Great divide must change
IF, or maybe when, the sports capital programme is resurrected by this government, or indeed the next one, a radically different approach to how money is distributed will be required.
Speaking in the Seanad in March, minister of state Mary White said: "More than 7,400 projects have now benefited from sports capital funding since 1998, bringing the total allocations in that time to more than €730 million. The programme has, in the past ten years, transformed the sporting landscape of Ireland with improvements in the quality and quantity of sporting facilities in virtually every village, town and city."
Unfortunately, that is not the whole story. It is clear the programme was used by successive ministers for sport and finance to the benefit of their own areas.
The extent of this practice was laid bare in a recent report by academic and journalist Jane Suiter, who wrote in the Irish Times: "Clubs in their constituencies receive more money in total, receive a greater amount per application, are more likely to make successful applications, and more likely to have more successful applications than others."
Suiter's report cites the example of funding under the programme in Kerry during John O'Donoghue's term as sports minister.
O'Donoghue's constituency of South Kerry faired remarkably better than North Kerry for four of his six years in office.
In 2002, the county received just over €3.3m, split almost equally between the two constituencies.
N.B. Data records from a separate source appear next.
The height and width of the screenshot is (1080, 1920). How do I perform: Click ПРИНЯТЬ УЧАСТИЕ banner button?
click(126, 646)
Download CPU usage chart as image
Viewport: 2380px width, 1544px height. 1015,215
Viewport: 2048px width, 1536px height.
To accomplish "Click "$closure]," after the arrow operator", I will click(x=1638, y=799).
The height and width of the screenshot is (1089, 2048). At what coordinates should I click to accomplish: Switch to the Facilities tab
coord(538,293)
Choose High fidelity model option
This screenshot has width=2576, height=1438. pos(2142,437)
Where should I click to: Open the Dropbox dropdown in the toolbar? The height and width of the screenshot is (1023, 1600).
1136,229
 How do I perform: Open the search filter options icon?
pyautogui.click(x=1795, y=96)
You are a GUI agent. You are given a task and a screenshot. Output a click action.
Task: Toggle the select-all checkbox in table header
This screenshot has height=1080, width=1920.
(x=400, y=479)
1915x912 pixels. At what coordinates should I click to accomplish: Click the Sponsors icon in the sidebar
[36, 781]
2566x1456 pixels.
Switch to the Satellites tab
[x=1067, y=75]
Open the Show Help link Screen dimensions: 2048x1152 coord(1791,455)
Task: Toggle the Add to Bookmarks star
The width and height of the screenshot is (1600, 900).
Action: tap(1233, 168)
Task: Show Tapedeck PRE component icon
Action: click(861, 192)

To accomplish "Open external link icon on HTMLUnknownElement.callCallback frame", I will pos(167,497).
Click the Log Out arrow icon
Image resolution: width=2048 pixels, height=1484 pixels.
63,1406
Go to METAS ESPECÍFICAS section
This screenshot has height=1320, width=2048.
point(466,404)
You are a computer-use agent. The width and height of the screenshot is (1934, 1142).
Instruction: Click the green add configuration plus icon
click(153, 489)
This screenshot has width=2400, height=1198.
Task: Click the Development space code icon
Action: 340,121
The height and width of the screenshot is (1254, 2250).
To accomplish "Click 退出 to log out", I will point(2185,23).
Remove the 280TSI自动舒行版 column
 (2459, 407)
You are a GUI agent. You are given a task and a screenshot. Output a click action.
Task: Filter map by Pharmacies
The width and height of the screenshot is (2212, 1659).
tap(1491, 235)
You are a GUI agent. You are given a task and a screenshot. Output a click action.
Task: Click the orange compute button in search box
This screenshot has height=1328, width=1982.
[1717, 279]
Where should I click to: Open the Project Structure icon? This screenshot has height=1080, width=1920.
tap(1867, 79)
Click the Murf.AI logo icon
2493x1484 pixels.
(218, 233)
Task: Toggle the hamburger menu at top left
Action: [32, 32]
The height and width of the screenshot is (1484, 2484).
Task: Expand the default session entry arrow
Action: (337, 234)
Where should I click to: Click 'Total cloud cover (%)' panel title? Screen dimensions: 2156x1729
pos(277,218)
In 2004, €3m went into the county, with over €2.1m of that going into the minister's South Kerry constituency. In 2007, of the €3.55m awarded, €2.25m was for South Kerry.
Renewed pressure on the government to reinstate the programme is a good thing, but it cannot be a question of flicking the switch back to 'on' and continuing as before. Sure, this is the kind of fund that can buy votes, but who really benefits in the long run from that kind of thinking?